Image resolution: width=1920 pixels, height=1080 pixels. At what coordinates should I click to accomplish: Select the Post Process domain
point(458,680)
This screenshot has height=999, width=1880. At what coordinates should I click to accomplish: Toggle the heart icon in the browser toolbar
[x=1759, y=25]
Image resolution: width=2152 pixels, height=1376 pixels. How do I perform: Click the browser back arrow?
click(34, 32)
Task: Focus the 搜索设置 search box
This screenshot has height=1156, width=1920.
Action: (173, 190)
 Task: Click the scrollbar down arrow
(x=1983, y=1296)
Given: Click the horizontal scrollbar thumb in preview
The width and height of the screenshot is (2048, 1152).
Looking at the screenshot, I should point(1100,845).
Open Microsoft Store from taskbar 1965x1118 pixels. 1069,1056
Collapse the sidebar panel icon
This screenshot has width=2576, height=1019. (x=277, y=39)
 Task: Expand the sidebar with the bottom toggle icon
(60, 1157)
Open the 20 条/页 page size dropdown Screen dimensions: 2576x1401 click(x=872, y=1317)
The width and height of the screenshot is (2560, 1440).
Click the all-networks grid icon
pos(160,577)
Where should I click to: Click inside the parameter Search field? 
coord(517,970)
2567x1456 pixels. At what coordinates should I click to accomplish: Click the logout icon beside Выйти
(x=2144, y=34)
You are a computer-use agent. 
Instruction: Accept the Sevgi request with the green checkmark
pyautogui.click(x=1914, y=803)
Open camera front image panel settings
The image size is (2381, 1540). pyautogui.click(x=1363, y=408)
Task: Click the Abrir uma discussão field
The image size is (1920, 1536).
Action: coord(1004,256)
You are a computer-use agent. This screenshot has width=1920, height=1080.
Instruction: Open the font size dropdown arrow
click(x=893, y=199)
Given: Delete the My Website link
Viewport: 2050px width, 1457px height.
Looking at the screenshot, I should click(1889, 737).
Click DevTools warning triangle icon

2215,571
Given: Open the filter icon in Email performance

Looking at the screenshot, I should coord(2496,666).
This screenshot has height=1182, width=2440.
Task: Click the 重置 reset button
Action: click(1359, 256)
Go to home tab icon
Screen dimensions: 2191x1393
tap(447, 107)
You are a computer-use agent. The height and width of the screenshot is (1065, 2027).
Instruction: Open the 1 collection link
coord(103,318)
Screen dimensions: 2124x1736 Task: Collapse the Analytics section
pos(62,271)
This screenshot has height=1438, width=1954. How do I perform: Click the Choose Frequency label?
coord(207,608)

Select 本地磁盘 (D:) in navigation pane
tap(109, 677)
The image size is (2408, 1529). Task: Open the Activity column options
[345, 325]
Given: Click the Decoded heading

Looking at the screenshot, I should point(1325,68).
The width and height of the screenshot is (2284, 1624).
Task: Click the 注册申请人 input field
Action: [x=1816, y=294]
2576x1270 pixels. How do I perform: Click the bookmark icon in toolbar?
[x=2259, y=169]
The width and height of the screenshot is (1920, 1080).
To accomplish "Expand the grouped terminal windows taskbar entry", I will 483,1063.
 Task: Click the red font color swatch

━━━━━━━━━━

* [PROBLEM DETAILS] Repeat the material from above exactly, word for word.

* [EXERCISE RESPONSE]
Image resolution: width=1920 pixels, height=1080 pixels. At what coordinates should I click to accomplish: Select the Post Process domain
point(458,680)
This screenshot has height=999, width=1880. At what coordinates should I click to accomplish: Toggle the heart icon in the browser toolbar
[x=1759, y=25]
Image resolution: width=2152 pixels, height=1376 pixels. How do I perform: Click the browser back arrow?
click(34, 32)
Task: Focus the 搜索设置 search box
This screenshot has height=1156, width=1920.
Action: (173, 190)
 Task: Click the scrollbar down arrow
(x=1983, y=1296)
Given: Click the horizontal scrollbar thumb in preview
The width and height of the screenshot is (2048, 1152).
Looking at the screenshot, I should point(1100,845).
Open Microsoft Store from taskbar 1965x1118 pixels. 1069,1056
Collapse the sidebar panel icon
This screenshot has width=2576, height=1019. (x=277, y=39)
 Task: Expand the sidebar with the bottom toggle icon
(60, 1157)
Open the 20 条/页 page size dropdown Screen dimensions: 2576x1401 click(x=872, y=1317)
The width and height of the screenshot is (2560, 1440).
Click the all-networks grid icon
pos(160,577)
Where should I click to: Click inside the parameter Search field? 
coord(517,970)
2567x1456 pixels. At what coordinates should I click to accomplish: Click the logout icon beside Выйти
(x=2144, y=34)
You are a computer-use agent. 
Instruction: Accept the Sevgi request with the green checkmark
pyautogui.click(x=1914, y=803)
Open camera front image panel settings
The image size is (2381, 1540). pyautogui.click(x=1363, y=408)
Task: Click the Abrir uma discussão field
The image size is (1920, 1536).
Action: coord(1004,256)
You are a computer-use agent. This screenshot has width=1920, height=1080.
Instruction: Open the font size dropdown arrow
click(x=893, y=199)
Given: Delete the My Website link
Viewport: 2050px width, 1457px height.
Looking at the screenshot, I should click(1889, 737).
Click DevTools warning triangle icon

2215,571
Given: Open the filter icon in Email performance

Looking at the screenshot, I should coord(2496,666).
This screenshot has height=1182, width=2440.
Task: Click the 重置 reset button
Action: click(1359, 256)
Go to home tab icon
Screen dimensions: 2191x1393
tap(447, 107)
You are a computer-use agent. The height and width of the screenshot is (1065, 2027).
Instruction: Open the 1 collection link
coord(103,318)
Screen dimensions: 2124x1736 Task: Collapse the Analytics section
pos(62,271)
This screenshot has height=1438, width=1954. How do I perform: Click the Choose Frequency label?
coord(207,608)

Select 本地磁盘 (D:) in navigation pane
tap(109, 677)
The image size is (2408, 1529). Task: Open the Activity column options
[345, 325]
Given: Click the Decoded heading

Looking at the screenshot, I should point(1325,68).
The width and height of the screenshot is (2284, 1624).
Task: Click the 注册申请人 input field
Action: [x=1816, y=294]
2576x1270 pixels. How do I perform: Click the bookmark icon in toolbar?
[x=2259, y=169]
The width and height of the screenshot is (1920, 1080).
To accomplish "Expand the grouped terminal windows taskbar entry", I will 483,1063.
 Task: Click the red font color swatch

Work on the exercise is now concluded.